Activation Lock has long been a problem for third-party resellers, as well as individuals involved in a legitimate transaction–Macworld’s Mac 911 help columnist often receives emails asking about Activation Lock. As Bumstead points out, if Find My Mac hasn’t been disabled, devices can’t be used even though they are in good working condition. Users can turn off Find My Mac in the Apple ID settings of their Mac, but that also shuts off the ability to locate it. Activation Lock can’t be toggled on or off separately.
Bumstead wants Apple to be more active in helping people who are legitimately trying to access a device. He suggests that a user could make a request to access a machine and then Apple could “explore its records” and “query the original owner,” and if everything checks out “and the original owner does not protest within 30 days,” the restrictions can be lifted so the device can be used again.
Apple has a way online to request that Activation Lock be turned off, but it involves performing a check of the device’s serial number against the registered owner, which means that the second owner needs to be able to work with the original owner to get the request fulfilled. In some instances, that’s difficult or impossible to do.

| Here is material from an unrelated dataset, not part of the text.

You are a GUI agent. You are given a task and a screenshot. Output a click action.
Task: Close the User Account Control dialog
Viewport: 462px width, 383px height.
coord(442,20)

It’s important that if a device is being sold second-hand, the Apple ID must be disassociated from it. If you’re selling a device, you can’t just wipe out the drive and reinstall the operating system, you also need to disable Find My Mac and Activation Lock. If you’re buying a second-hand device, confirm with the seller that Activation Lock has been disabled and the product has been disassociated with the owner’s Apple ID. Also, confirm that you can contact the seller for their Apple ID info if Activation Lock kicks in and that you can return a device you can’t get access to.
Apple encourages owners of older devices to participate in the company’s trade-in program. Eligible devices earn credit towards a purchase, while ineligible devices are recycled for free. Apple can presumably unlock Macs that are inaccessible due to Activation Lock.